Evvel zaman içinde, kalbur saman içinde, develer tellal, pireler
berber iken…
Ben anamın beşiğini tıngır mıngır sallar iken…
Az gittim, uz gittim. Dere tepe düz gittim…
Çayır çimen geçerek, lale sümbül biçerek, aylak aylak koca bir güz
gittim…
Bir de dönüp ardıma baktım ki, ne göreyim…
Gide gide bir arpa boyu yol gitmişim…
Masal değil, ben size bilimsel kuram içinde farklı bir diğerini anlatacağım.

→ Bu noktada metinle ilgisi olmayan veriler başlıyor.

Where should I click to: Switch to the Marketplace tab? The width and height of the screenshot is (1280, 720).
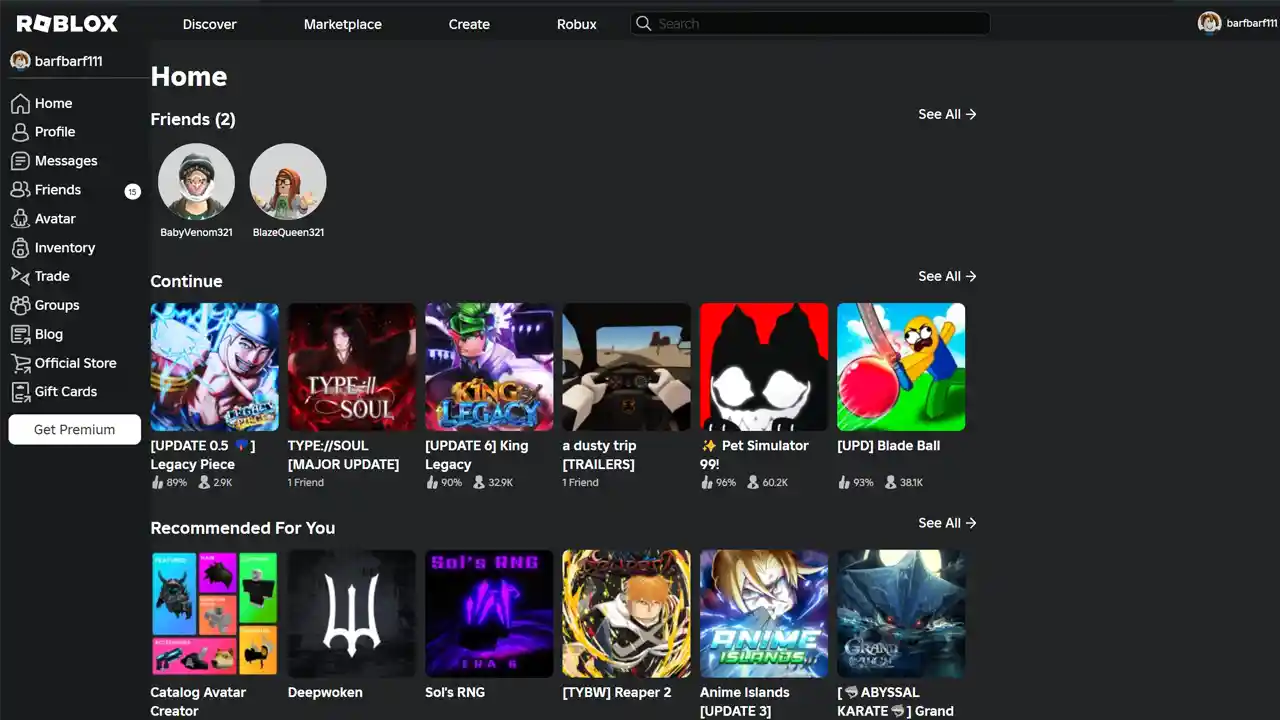[342, 23]
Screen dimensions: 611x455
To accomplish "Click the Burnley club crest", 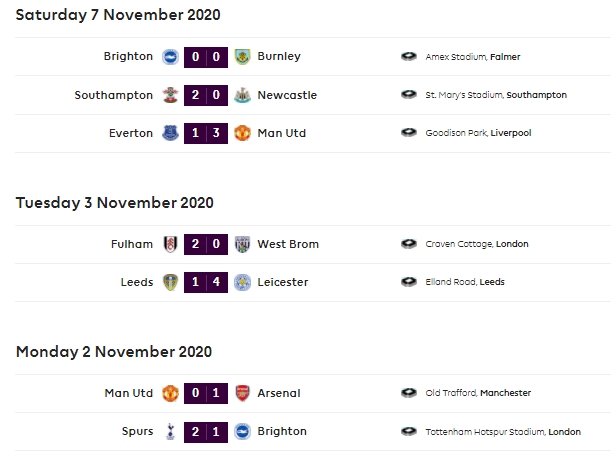I will coord(240,57).
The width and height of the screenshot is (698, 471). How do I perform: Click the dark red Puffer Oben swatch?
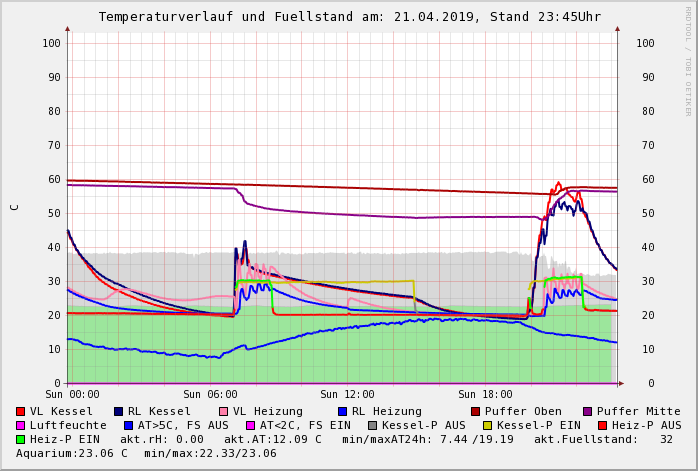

Hem de biri “Nobel Ödülü” almışından.
Ancak önemli olan; bu kuramları ne kadar sade ve anlaşılabilir anlatabilirsem,
kendimi o kadar başarılı kabul edeceğimdir. Masal tekerlemeleri kullanmamın
sebebi ise, bu kuramların çok çok ve çok eski dönemleri aydınlatmaya çalışıyor
olmalarındandır. O zamanlar ne deve var, ne berber, ne de masal. Bırakın
bunları, ne Dünya, ne de Evren var, olan sadece bir hiç.
Bugün gördüğümüz, dokunduğumuz veya etrafımızdaki her şey ama her
şey maddeden yapılmıştır. Evrendeki yıldızlar, gezegenler, gök taşları, Güneş,
Ay, Dünya, su, atmosferimiz, bilgisayarımız, ekranımız, siz, ben, hep maddeyiz.
Peki ya madde?
Şöyle anlatayım; Kuarklar proton ve nötronları, proton ve nötronlar
çekirdekleri, çekirdek ve elektronlar atomları, atomlar molekülleri, moleküller
ise maddeleri oluştururlar.
Mikroskopla bile göremediğimiz bazı parçacıklar yine ve hala
göremediğimiz farklı parçacıkları oluşturuyorlar. Diğer taraftan, her şeyin ve
her maddenin boyutları moleküllerinin boyutları ile belirlenmektedir. Molekül boyutları
atomların büyüklükleriyle orantılıyken, atomlar ise çekirdekleri çevresinde
dönen elektronlarının yörüngeleri ile boyut kazanırlar. Bu bahsi geçen yörüngelerin
çapları ve dolayısıyla moleküllerin büyüklükleri ise, elektronların kütlelerine
bağlı olacaktır.
Dolayısı ile diyebiliriz ki, elektronun kütlesi evreni
açıklayabilmek adına çok önemlidir.
Ancak sadece bu değil. Bir soru daha soralım. Nedir kütle?
Ancak sadece bu değil. Bir soru daha soralım. Nedir kütle?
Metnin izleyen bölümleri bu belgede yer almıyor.